PoiCGAN: A Targeted Poisoning Based on Feature-Label Joint Perturbation in Federated Learning
New poisoning method evades detection while reducing model accuracy by less than 9%.
A research team from multiple Chinese institutions has unveiled PoiCGAN, a sophisticated new attack method that poses a significant threat to Federated Learning (FL) systems. FL is a popular distributed AI training paradigm where multiple clients (like smartphones or hospitals) collaboratively train a model without sharing their raw data, thus protecting privacy. However, this distributed nature makes it vulnerable if a malicious client participates. PoiCGAN specifically targets this weakness by poisoning the training process in a highly stealthy way.
Unlike previous poisoning attacks that were often detected by model performance checks or anomaly detection defenses, PoiCGAN manipulates a Conditional Generative Adversarial Network (CGAN). The attack modifies the inputs to the CGAN's generator and discriminator to create a 'poison generator.' This generator produces subtly corrupted data samples and automatically flips their labels (e.g., changing a 'cat' label to 'dog'), all while keeping the model's overall performance on its main task nearly intact.
Experiments across multiple datasets demonstrated the attack's potency and stealth. PoiCGAN achieved an attack success rate that was 83.97% higher than existing baseline methods. Crucially, it did this while degrading the model's accuracy on its intended classification task by less than 8.87%, making the malicious activity difficult to spot through standard performance monitoring. The poisoned samples and the resulting compromised models exhibit what the authors term 'high stealthiness,' allowing them to potentially bypass current defensive filters in FL frameworks.
- PoiCGAN achieves an 83.97% higher attack success rate than previous poisoning methods for Federated Learning.

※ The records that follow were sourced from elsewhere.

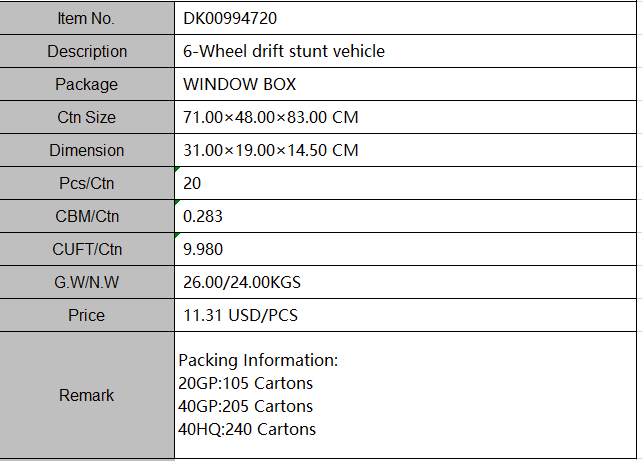Select the 11.31 USD/PCS price cell
Viewport: 642px width, 461px height.
point(405,315)
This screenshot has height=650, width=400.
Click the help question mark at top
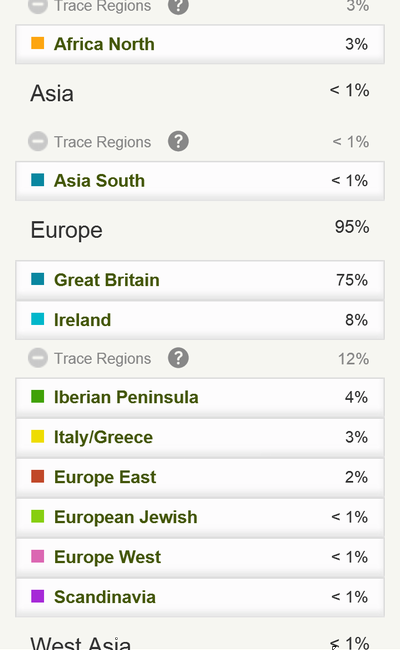[x=178, y=6]
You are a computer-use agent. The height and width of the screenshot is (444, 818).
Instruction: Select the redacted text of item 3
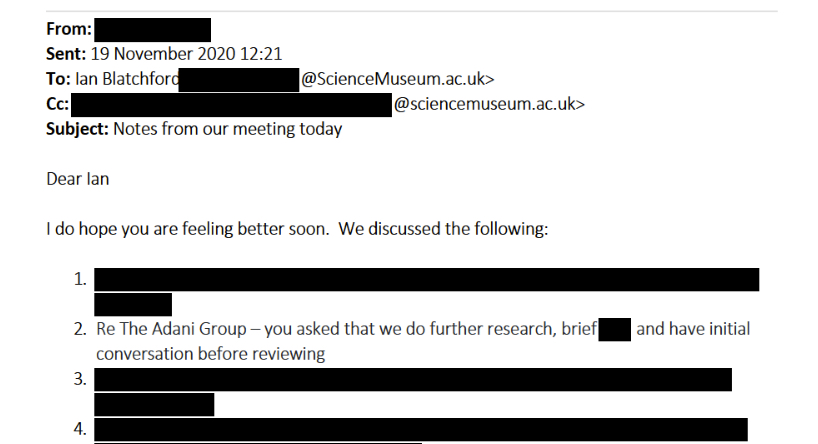(413, 380)
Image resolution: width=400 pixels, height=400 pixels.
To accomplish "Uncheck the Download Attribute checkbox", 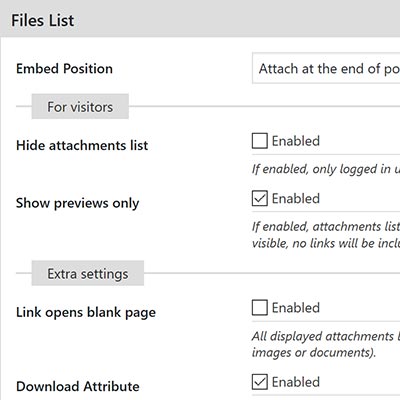I will tap(260, 382).
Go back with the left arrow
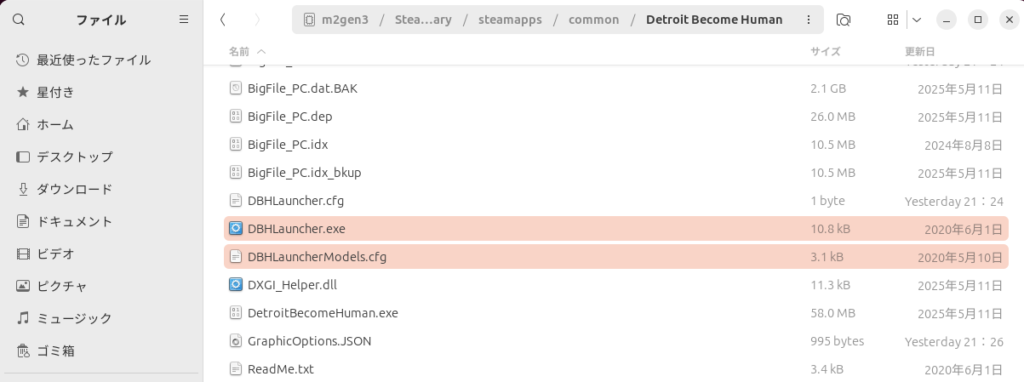1024x382 pixels. [x=223, y=20]
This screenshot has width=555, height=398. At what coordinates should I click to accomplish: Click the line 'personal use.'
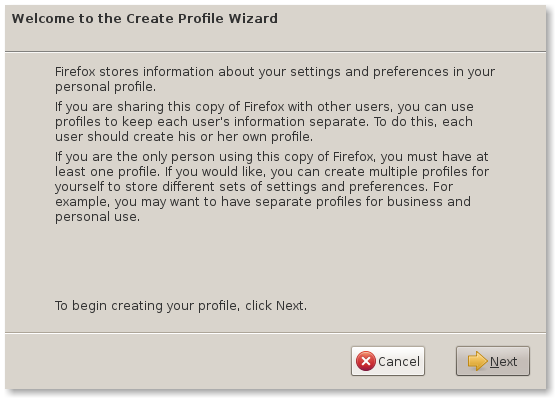point(97,217)
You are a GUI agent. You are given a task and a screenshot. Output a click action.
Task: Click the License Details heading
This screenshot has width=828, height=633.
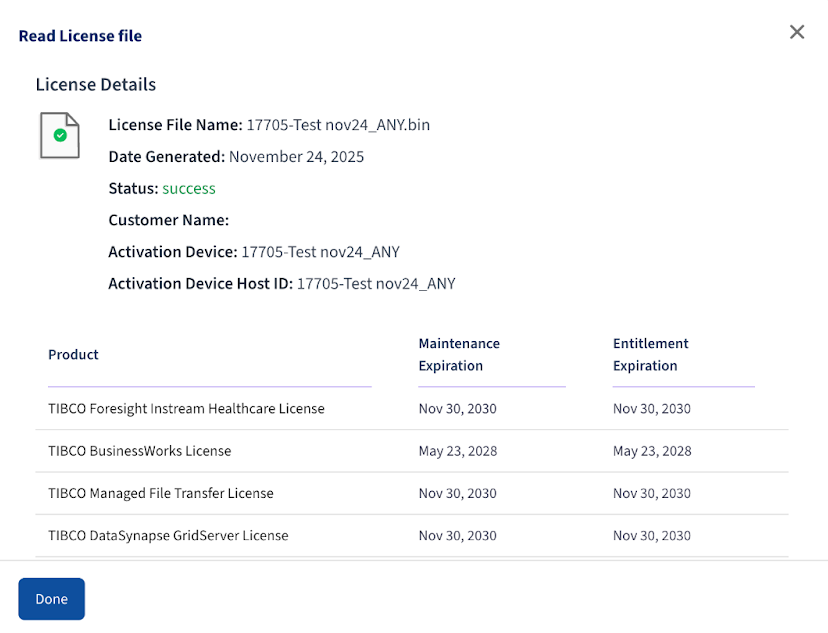96,85
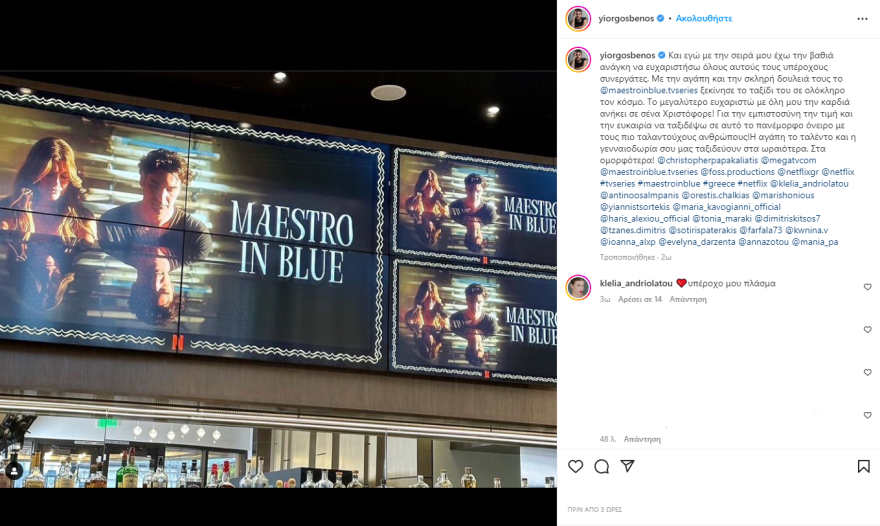
Task: Open the #maestroinblue hashtag
Action: pos(669,184)
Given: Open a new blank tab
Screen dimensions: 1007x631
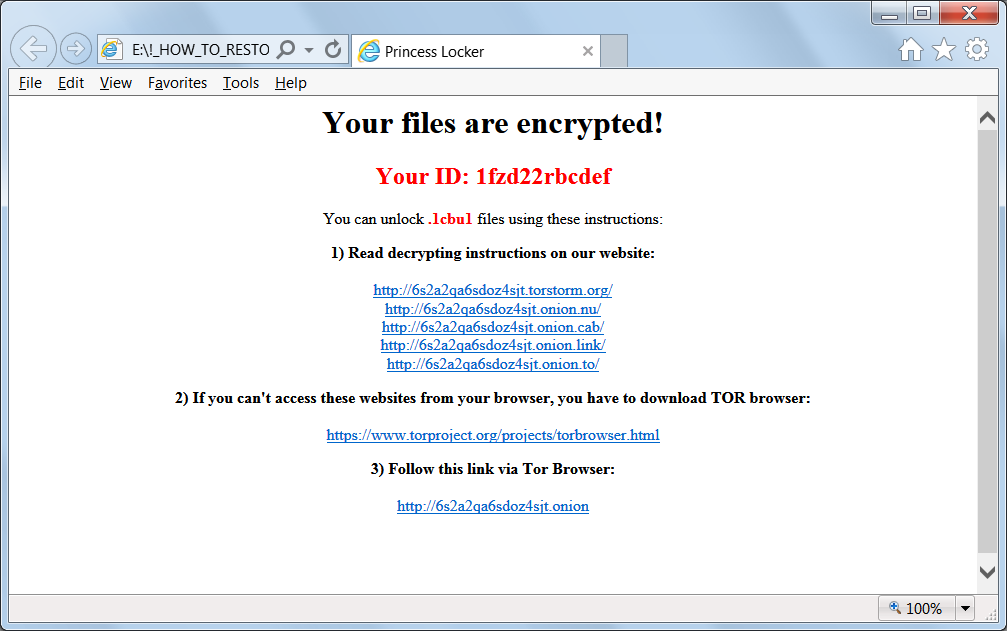Looking at the screenshot, I should click(614, 51).

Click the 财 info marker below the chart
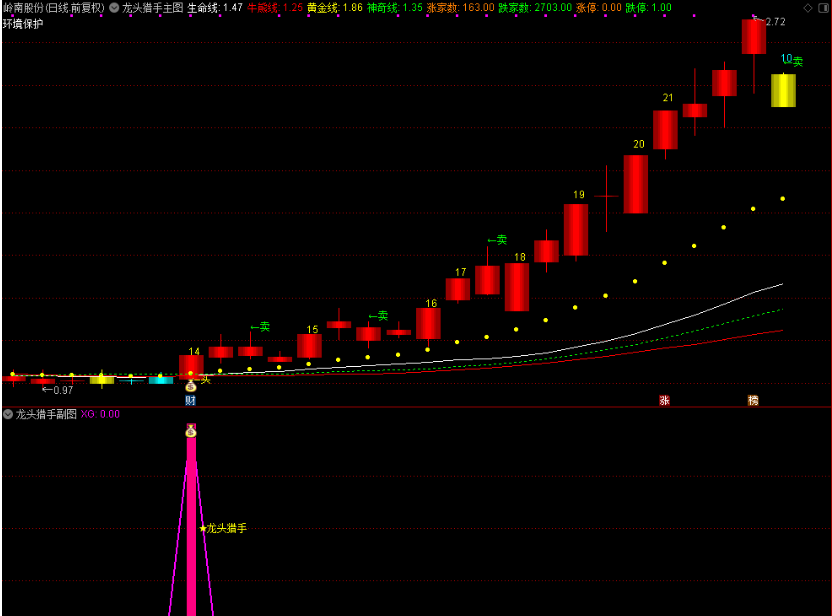pos(190,400)
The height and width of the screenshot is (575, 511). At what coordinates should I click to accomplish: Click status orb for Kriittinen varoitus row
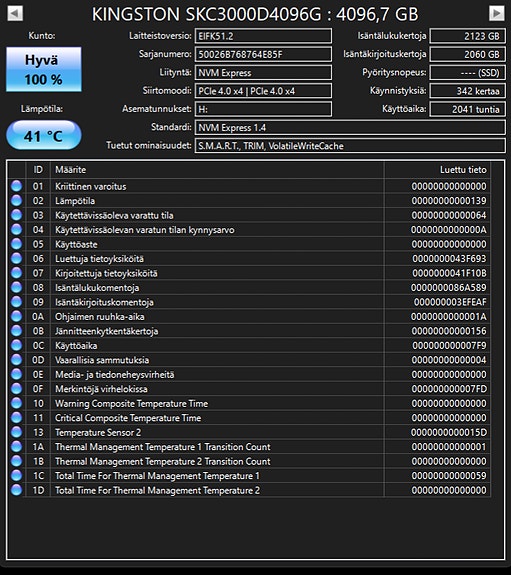coord(17,186)
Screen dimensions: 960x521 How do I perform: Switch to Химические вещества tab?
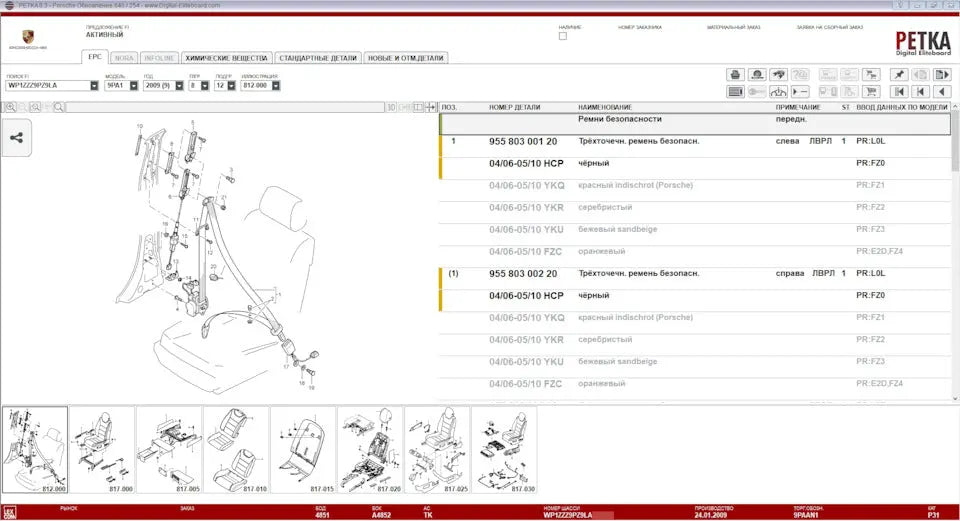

- The attack reduces the main model's accuracy by less than 8.87%, making it highly stealthy and hard to detect via performance drops.
- It uses a modified Conditional GAN (CGAN) to generate poisoned data and automatically perform label flipping, evading anomaly-based defenses.
Why It Matters
This exposes a critical security flaw in privacy-preserving AI, forcing developers to create stronger defenses for distributed systems like healthcare or finance.